楼主对西医在肿瘤治疗上的了解确实有限。

西医除了手术、化疗、放疗三板斧外，对不同的癌症是有不同的方法处理的。只是还有一些肿瘤，其机制还没搞清楚，或还没有找到对应的方法而已。另外，许多外行人说的一种肿瘤，在西医里，是有不同的机制的，所以，对应的治疗方法可以是完全不同的。随着研究的深入，对应的治疗方法会找出来的。

以我以前研究的乳腺癌为例，它初分为ER阳性和阴性。前者除了你说的三板斧之外，更多的是Tamoxifen和aromotase inhibitor来对付的。这种治疗一般能有2-3年的效果。对阴性，除了三板斧，其他办法不多。主要是机制太复杂。

有很多药物，针对特定的肿瘤。查一下大的制药公司的产品就知道了。只是这些药物只能针对几种特定的肿瘤中的一些亚型。肿瘤起源的机制太复杂，所以，没有一种特效药（化疗除外）对付所有的肿瘤。所以，肿瘤的诊断（分型）也是目前的研究重点。

化疗是利用肿瘤细胞生长快的特点来设计的。但这种疗法的特点是副作用太大--人体里正常细胞也要生长，也会被除掉。这就是新一代肿瘤药物要克服的问题。

谈到中（草）药和西药的结合，要先了解过去几十年西药研究的历史。在药物筛选（High throughput screening)上，一直是用简单的化合物。人工合成的化合物，结构是不可能太复杂的。而自然界里的一些化合物，尤其在植物里，其结构要复杂得多。但没有目标的分离纯化成千上万的化合物供药物筛选可不容易。但有不少（尤其是当年前苏联分离纯化的）已经进入药物筛选系统。估计越来越多的天然化合物会进入药物筛选库。西方在肿瘤的知了上，近年在抗体上华了不少功夫，我没有太跟踪，对其前景不熟习，不敢评论。

中医要进步，科学化是必不可免的。靠传统的经验是不会有进步的。必须用科学的办法找出中药中起作用的化学成分，作用机制，在加以完善。其实中西结合的最好例子在中国--中国治疗malari疟疾的药物开发，就是从中药里指导一种植物有效，然后分离这个化学成分，然后在化学结构上加以修饰，合成了更好的抗疟疾的药物。

这是俺当年作的研究，被新闻报道过的：

New inhibitors of breast cancer cells identified

By Megan Rauscher Wednesday, Jun. 18, 2008; 3:33 AM

NEW YORK (Reuters Health) - A team of U.S. scientists has identified a new family of compounds that block the ability of estrogen to stimulate the growth of breast cancer cells.

"The lead inhibitor is quite effective in breast cancer cells that are resistant to tamoxifen," Dr. David J. Shapiro noted at the Endocrine Society's annual meeting underway in San Francisco.

"We are hopeful that as we proceed with further development that these compounds may ultimately lead to therapeutics that are clinically useful against some breast cancers that are resistant to current therapies," added Shapiro, a biochemist at the University of Illinois at Urbana-Champaign.

Currently available treatment for breast cancer driven by estrogen either interfere with estrogen production (e.g., aromatase inhibitors such as letrozole) or block estrogen's ability to bind to estrogen receptors on breast cancer cells (e.g., tamoxifen).

"We targeted a different step in the pathway of estrogen action," Shapiro said, "one that is not targeted by current therapeutics" -- namely, the expression of genes within cell that are controlled by estrogen receptor activity and that contribute to cancer growth.

The researchers found that a compound called TPBM blocked the estrogen-dependent growth of human breast cancer cells that carried estrogen receptors -- even cells resistant to tamoxifen treatment.

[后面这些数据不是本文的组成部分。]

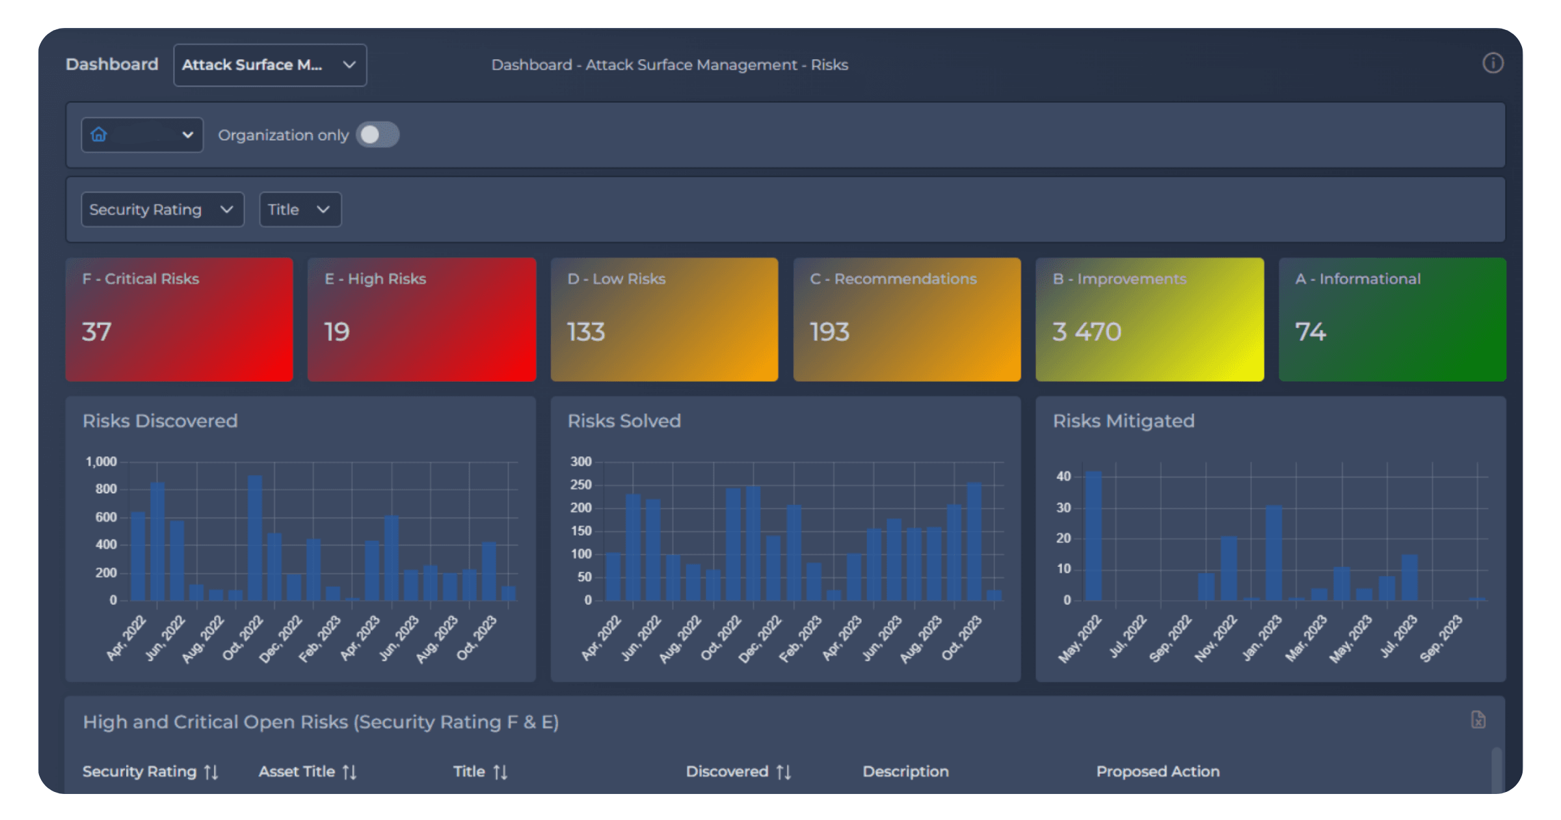The height and width of the screenshot is (820, 1561).
Task: Open the Attack Surface M... dashboard dropdown
Action: (x=270, y=65)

If cells did not carry estrogen receptors (i.e., ER negative), they were not affected.

"Even at very high concentrations, TPBM has no effect on ER-negative cells, so it is not toxic to these cells at all," Shapiro said. "This gives us a lot of confidence as we go to animal studies that TPBM will not damage human cells."

He noted that while tamoxifen therapy is effective initially, "in essentially all patients, the tumors eventually become resistant to tamoxifen and resume their growth." This fact "underscores the importance of identifying new classes of therapeutic agents that will act outside of the hormone-binding pocket on the estrogen receptor."